◆ **Challenge 1**:
In the moving-abroad post, repeat the part that opens with the words containing "I just got back" and closes with "what I found.", swapping "Hong Kong" for "Singapore".
◆ **Challenge 2**:
Shorten the paragraph of the moving-abroad post that begins "To conform to five flags," keeping its main facts.
◆ **Challenge 3**:
Extend the moving-abroad post past its last sentence.

◆ **Passage**:

As most of you already know, in January of 2021 I am finally moving out of the Collapsing USA for good. My current plan is to live in my primary home in either Australia or New Zealand for six months, then be in Hong Kong for approximately three months, then spend approximately three months in the USA, all under a five flags model where I will not be affected (as much as normal residents) by the laws or taxes of any of these three nations.
I just got back from a two week trip where I:
– Took a long look at homes in two cities in Australia: Gold Coast and Brisbane.
– Took a long look at office space and a few apartments in Hong Kong.
In this article I will cover my methodology in terms of what I’m looking for, how I’m conducing my search, and what I found.
Criteria for My New Home
In terms of my primary home (six months a year), this is what I’m looking for, listed in no particular order:
- Tolerable, mild climate, with not a lot of rain. I live in the Pacific Northwest USA where it rains almost all year long and I can’t stand it anymore.
- Low humidity. Warm weather is fine. Warm weather + humidity is unacceptable.
- Low crime.
- Low pollution, quality environment.
- Quiet, relaxed vibe. This is because I’ll be spending three months a year in crazy Hong Kong where I will be plenty stimulated.
- A nice view. This is because my current home in the USA has a fantastic, breathtaking view of the Columbia Gorge and I don’t want to give that up. This new home has spoiled me!
- Nearby water, either a river, lake, or ocean, ideally clearly visible from my back yard.
- An actual detached house; no apartments, condos, or flats. Since Pink Firefly and I will be in apartments the rest of the year (Hong Kong and the US), we really want a house for our home base.
- 4-5 bedrooms. That would be a master bedroom, an office for me, an office for PF, a guest room for visiting family (both parents and grown children), and a fitness room / media room.
- Two separate kitchen areas. This is to maintain my OLTR marriage logistics for minimum drama, as I explained here.
To conform to five flags, I can not own this home. I must rent it. This is because I can’t have any assets in the primary country where I live (my Country A). If I own the home, I’ll be subject to their laws and taxes. No thank you.
I’ll simply purchase rental real estate elsewhere (likely Cambodia or Thailand, perhaps even the USA in the short term), pay for it in cash out of my investments, and have the rental income from this pay the rent of my Australia home. Pretty much the same thing as having a paid-off house.
A fantastic thing about living in Australia is the weakness of the Australian dollar as compared to the US dollar. AUD is worth about 30% less than USD. Australia jacks up their prices to adjust for some of this, but with rental real estate, that’s not really the case.
That means that $3000 rent in Australia only costs me around $2100 in US dollars. Pretty damn awesome. Since my income is in American dollars (which is the way I want it, at least for now) I can get into a much bigger house in Australia for much less money. Yet another benefit of five flags; benefiting currency differences and geoarbitrage rather than getting screwed by them like everyone else.

◆ **Material provided**:
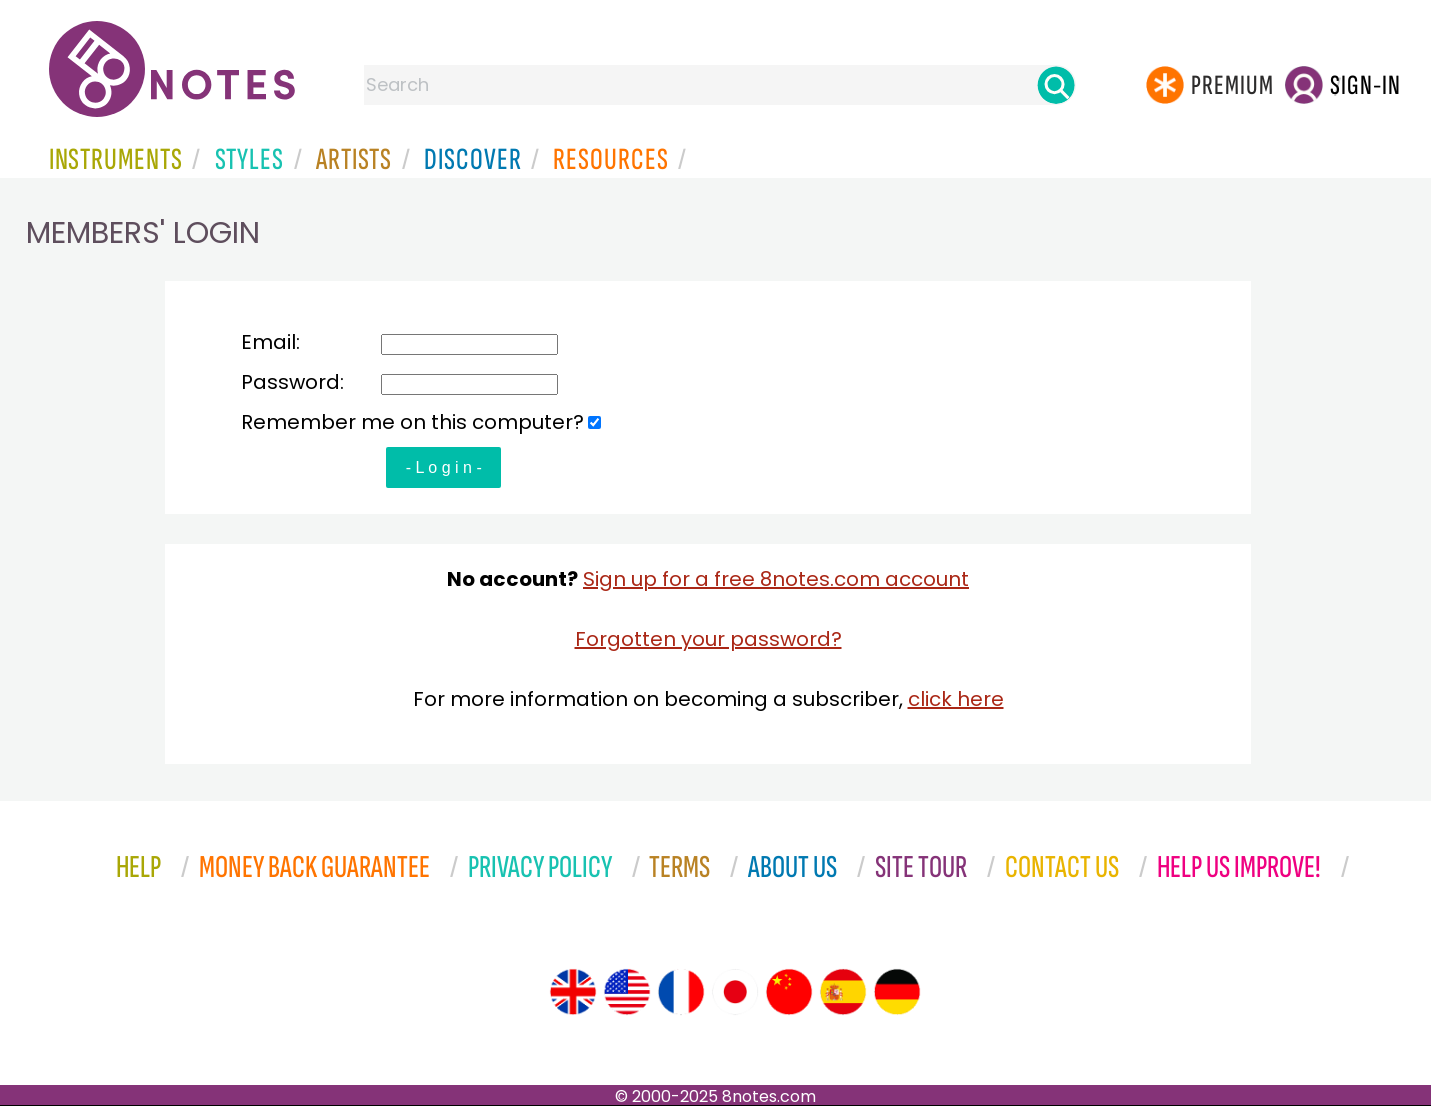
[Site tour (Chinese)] (789, 992)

◆ **Task answer 1**:
I just got back from a two week trip where I:
– Took a long look at homes in two cities in Australia: Gold Coast and Brisbane.
– Took a long look at office space and a few apartments in Singapore.
In this article I will cover my methodology in terms of what I’m looking for, how I’m conducing my search, and what I found.

◆ **Task answer 2**:
Under the five flags model, I have to rent my primary home rather than own it. Owning assets in my Country A would make me subject to its laws and taxes.

◆ **Task answer 3**:
It’s true the American dollar is doomed long-term as America slides towards collapse, but in the short and medium term, the US dollar will actually do very well, as I’ve discussed on this blog before. During the next worldwide recession, most counties will, very stupidly, flock to the US dollar, jacking up its value.
It’s also true that I incur a possible risk if the Australian dollar increases in value, but Australia is due for a huge real estate collapse soon. That will be great for me, an American who isn’t an Australian citizen and who rents Australia real estate in US dollars that come from outside Australia.
It’s pure win all over the place.
Gold Coast is Australia’s version of Miami. It’s a beautiful beach with nice apartment high-rises. The people are very chill (as always in Australia) and the women are very hot, far better than Melbourne or Brisbane and on-par, or perhaps even a little better than Sydney.
Gold Coast also has lots of man-made mini-rivers and canals so that most of the homes there actually have water right in their backyards, which is very neat.
The problem is the houses there look very odd. They’re built in a squat, ugly, angular style, and they look old, even the nicer, more expensive ones. If I wanted to get an apartment in Gold Coast, I’d be sold. But I want a house, so I was forced to pass.
If you drive about 30 minutes north, there’s an area called Hope Island where the homes are more expensive but are also more normal-looking. One of them I toured is the picture for this blog article. These homes are much better, and most of them have the water-in-the-backyard.
I really like this area. I will revisit it later this year, this time with Pink Firefly with me, to confirm we both like the area.
Brisbane (pronounced “briz-bin”; say it right or you’ll look weird!) is Australia’s third largest city behind Sydney and Melbourne, sporting about 2.4 million people, roughly the size of my hometown of Portland. It’s just under an hour’s drive north of Gold Coast.
For some reason, I figured Brisbane would be a boring city, but was wrong. The buildings are very new, clean, and modern. There’s plenty of activity there and there’s lots to do (though there is no beach). I was very, very impressed.
I didn’t have time to actually get out of the city and tour the neighborhoods, but when PF and I return later this year, we’ll do the necessary research and go look at some homes we like in some of the more quiet neighborhoods.
Living in Brisbane would be preferable to living in Gold Coast since A) the homes look more normal and B) travel will be much easier. There are very few international flights in and out of Gold Coast’s tiny airport, but with Brisbane’s airport it’s no problem at all. It’s also a surprisingly good airport; Australia has definitely upped their infrastructure game in the past five years. Good for them.
In the next installment in this five flags series, I will describe what I did in Hong Kong, analyzing apartments, office space, and even long-term stay hotels for when I start spending three months a year there.
More to come.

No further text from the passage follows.